Did you ever read a book that you didn’t like – and you didn’t know why? It doesn’t happen to me very often (I can usually tell you exactly why I didn’t like it), but this is the story of one of those books.
Chatterton by Peter Ackroyd is a book I read in my graduate Contemporary Fiction class. The book follows several writers in a few different eras, all connected to each other. Sounds good so far, right? Thomas Chatterton ( a real person) was a young poet in the mid-1700s that invented a medieval poet monk and published poems he himself had written, claiming that he’d found them in a church. The poems were very popular and critically acclaimed. Chatteron died before his 18th birthday – apparently a suicide – so we’ll never know if his talent would have grown.

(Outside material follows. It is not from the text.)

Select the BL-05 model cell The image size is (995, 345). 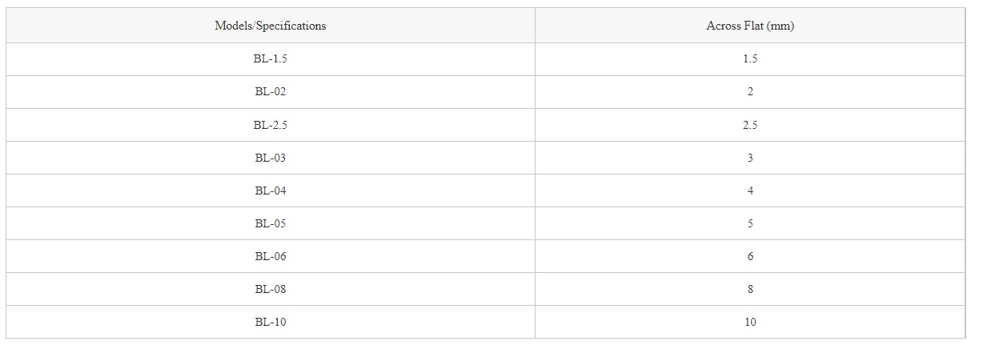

He is known as a forger, but of course he wasn’t really a forger. He just lied about being the ghost writer for a non-existent person.

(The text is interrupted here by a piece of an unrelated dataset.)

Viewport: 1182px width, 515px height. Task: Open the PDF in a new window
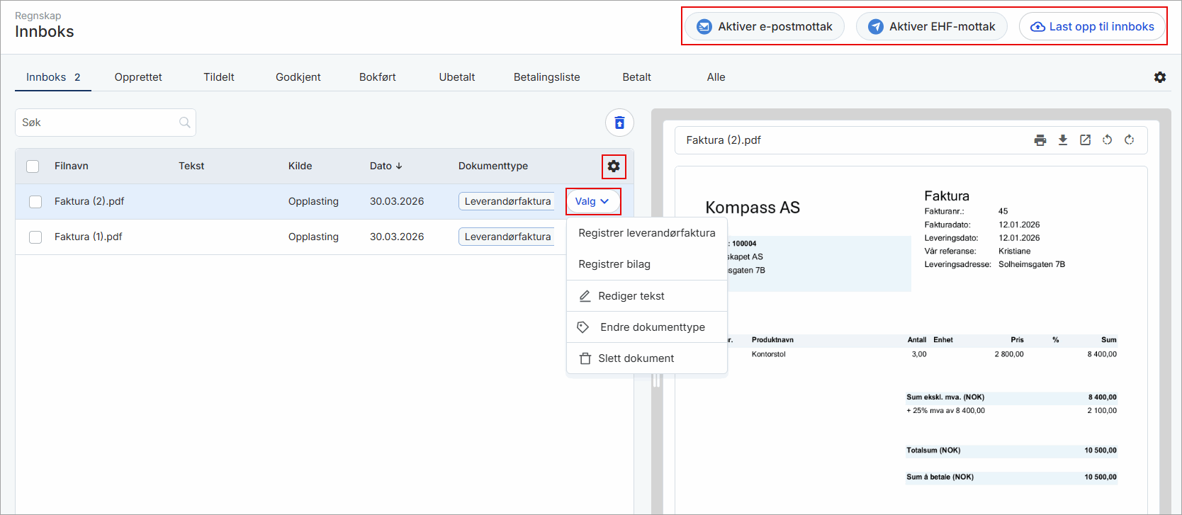click(1085, 140)
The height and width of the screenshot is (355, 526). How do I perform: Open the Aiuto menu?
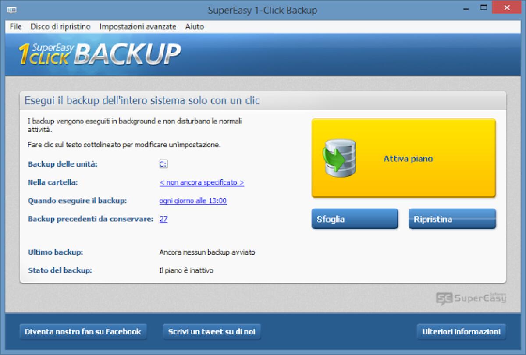(194, 27)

We also meet George Meredith, a real poet who posed for a ‘portrait’ of Chatterton fifty years later, painted by Henry Wallis (the portrait image is on the cover of the book). In modern-day England , we have Charles the poet (fictional) and his family as well as Harriet the novelist (also fictional). Harriet is getting old and still ruled by her guilt and shame for plagiarizing the plots of a few of her novels, and Charles is ill and thinks he’s discovered new information about Thomas Chatterton – like the fact that he faked his death and wrote some of the most famous works of the late 1700s pretending to be famous poets.
The whole book is an exploration of art: What makes art great? Do we read/see art differently based on biographical information about the artist? Where is the line between inspiration and plagiarism? Is any work of art ever truly original? And how can you really know, even if you are the one who ‘created’ it? I don’t think there are any simple answers to these questions, and the book does not try to answer them, it merely gives the reader plenty of food for thought.

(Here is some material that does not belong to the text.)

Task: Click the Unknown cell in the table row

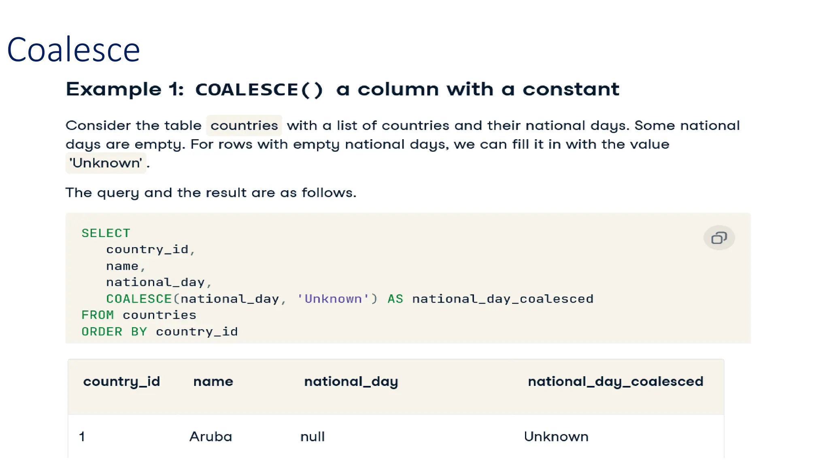Action: pyautogui.click(x=556, y=436)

I can’t explain why Chatterton does nothing for me. It’s not a bad book. It’s not a boring book. It has interesting themes and characters, and my favorite professor loves it. I reread it to see if I could figure out what I missed the first time around. I did like it better this time around. But in the end, it just didn’t excite me. No light bulb in my head. Maybe because I didn’t feel like Ackroyd really added anything to the conversation on art he was so interested in. Maybe because all the writers in the book are sad creatures that come to sad endings (not poetically sad or lyrically sad, just sad). I don’t know. Still.